Speaking of focal length to use, you have to understand that there very different kind of portraits: from full body with some environnement to basically a narrow face shoot. On FF this would mean from 35 to 200mm, roughly. But it will depend a lot what you want to express in that portrait, were do you work (indoor vs outdoor), the kind of shots (candids vs studio) or subject (child, man, woman, eldery people...)

I tend to like tight portrait and for that on APSC I find that the FA77 is great asset, even indoors.

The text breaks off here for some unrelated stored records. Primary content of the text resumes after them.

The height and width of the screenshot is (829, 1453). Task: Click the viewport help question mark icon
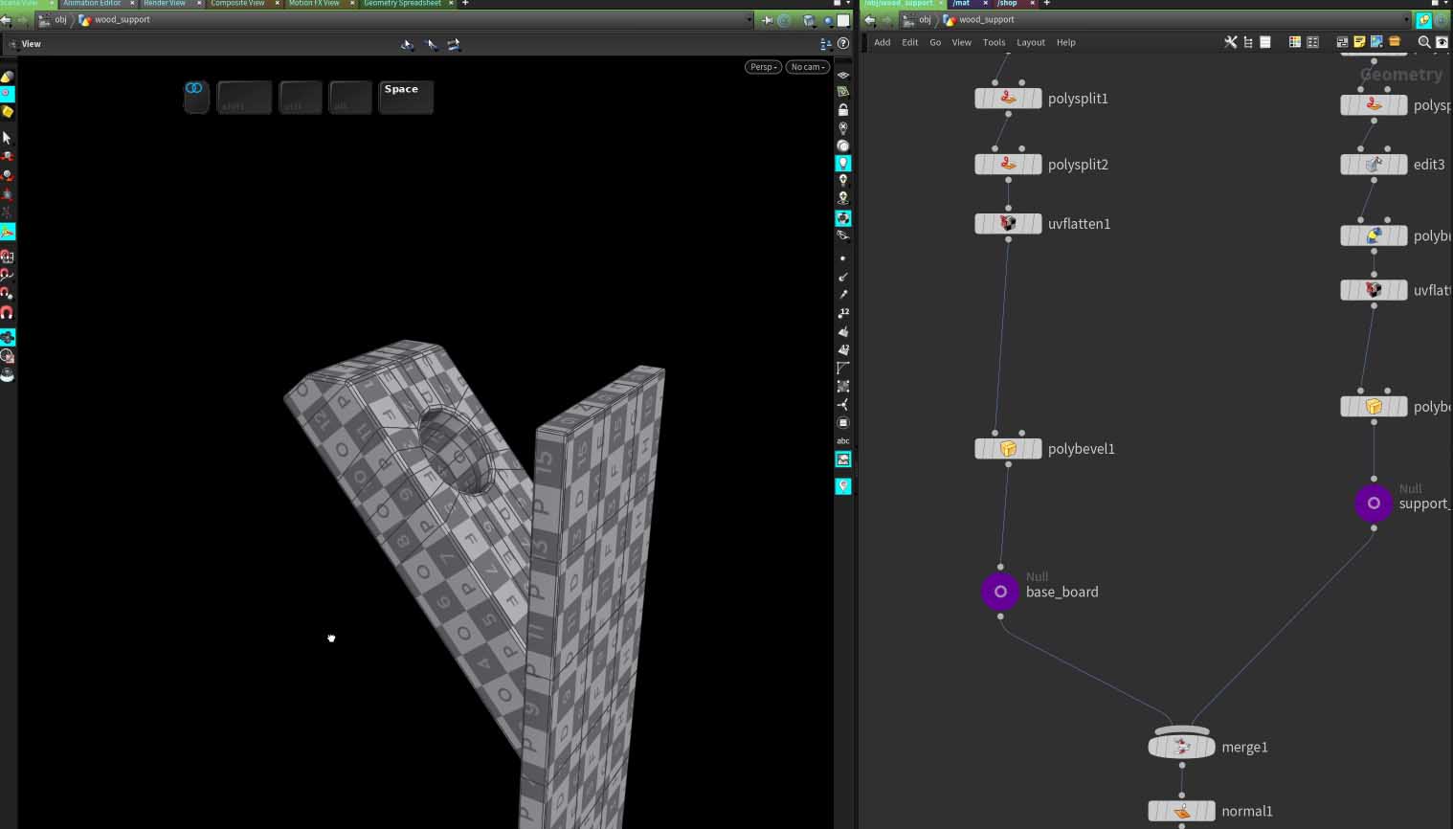[x=843, y=44]
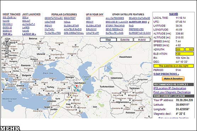197x131 pixels.
Task: Open the Alerts by SMS link
Action: pyautogui.click(x=138, y=22)
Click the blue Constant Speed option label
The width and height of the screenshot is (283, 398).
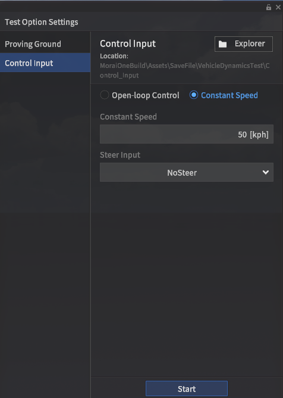pos(229,95)
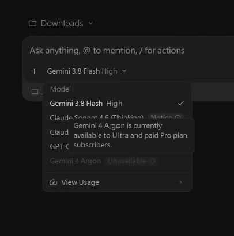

And when I can't go near enough to the subject for candids, I like a lot the FA135. The nearest remplacement for that on FF would be 135 and 200mm.

Some people on the opposite would prefer, still on APSC FA31 and DA*55. That quite a different view. And that would translate to 50 and 85mm on FF.

I believe that an accomplished photographer know when each focal length will add something to the photo. That this flat face would benefit of a shorter focal length, or that big nose a longer one. That it would add a lot to the picture to get this portrait of the person in her shop or house, with the environement so go all wide or on the contrary concentrate on the deep eyes and go quite narrow.

So if we are speaking primes, you'll likely want 2-3 lenses and that why zoom are so conveniant. On APSC it can be said that f/2.8 is a bit limiting bokeh and low light wise. But with an FF, I don't think that's an issue anymore. As such a 70-200 on FF would do wonder. You don't have to get the Pentax one that is very expensive. You can get the tamron. Anyway portraiture is not that often about perfect sharpness of skin pores in the corners.

If you find theses 70-200 too big, and I can really understand that, I feel that myself, then you may want to have several primes. F/FA 135 are quite innexpensive (300-350€ used I think were I live) and do fantastic portraits while keeping a low profile. The many 50 or 55mm out there are quite small and light. The FA50 f/1.7 is maybe 150€. In addition to a 77 or 85mm lens, that would be quite usefull.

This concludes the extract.